Lysandropoulos and Mavroudakis [11] reported a case clearly linked to postoperative radiotherapy for thymoma. The patient, a 47 years female, had in fact exacerbation of MG symptoms twice just after the end of two courses of radiotherapy of 56 Gy each one, delivered postoperatively and after recurrence. The authors concluded that exacerbation of MG may be an underestimated complication of radiotherapy and that further studies are needed to understand the mechanism of this phenomenon. Ishida [12] reported two cases with deterioration of MG after irradiation.

Interestingly, immunological subsets analysis of the of peripheral blood lymphocytes demonstrated a significant decrease of the proportion in CD4+CD45RA+T (naive) cells and a significant increase in CD4+CD45RA-(memory) T cells and in the percentage of activated (HLADR+) CD4T cell subsets.

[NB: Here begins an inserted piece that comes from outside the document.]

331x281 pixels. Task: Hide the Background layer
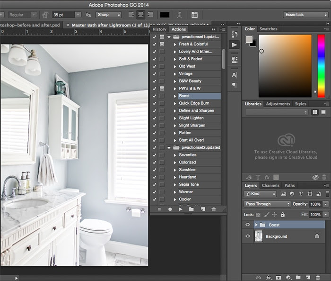click(x=248, y=236)
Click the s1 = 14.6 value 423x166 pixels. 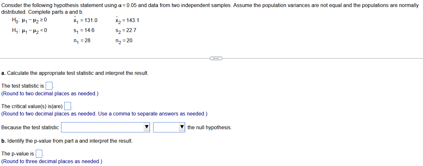[x=84, y=30]
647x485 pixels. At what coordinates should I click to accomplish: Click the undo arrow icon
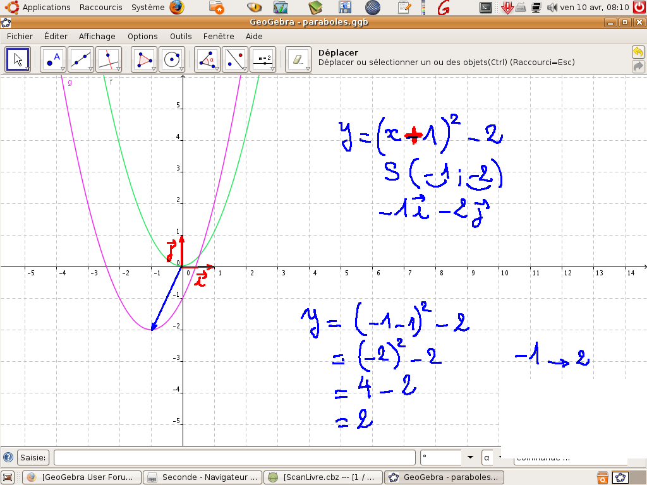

The study suggested that irradiation post-thymectomy may change the balance of the proportion in CD4+T cell subsets, thereby resulting in the deterioration of MG.

In comparison with conventional radiotherapy, PT has different physical and biological characteristics with better dose distribution. Protons deliver a lower entry dose, depositing the majority of their energy at the end of their path, yielding a typical narrow dose energy peak called “Bragg peak”. This steep fall-off allows for delivery of high doses and sparing of tissue beyond the tumor. In our case we were able to minimize the dose to some critical structures like bilateral kidneys and small bowel as illustrated in Figures 1 and 2. The patient reported only a minimal acute toxicity caused by irradiation, G1 radiation dermatitis, and no exacerbation of MG was detected, nor during neither after PT (two months of follow-up).

Figure 1: Treatment plan and dose distribution (axial view).

Figure 2: Treatment plan and dose distribution (coronal view).

Patients in the study of Li et al. [10] received anti-cholinesterase agents to control MG symptoms during radiotherapy and a low dose of corticosteroids was also used in some patients to maintain remission. In our report the patient was treated with corticosteroid two weeks after the start of PT without showing any worsening of MG symptoms before the beginning of medical corticosteroid therapy.

Despite no clear and reliable explanations regarding the possible cause of correlation between MG exacerbation and radiotherapy reported in the literature are available, this study suggests that a greater sparing of the normal tissue may reduce also the damage to the lymphatic tissue, limiting the risk of exacerbation of MG.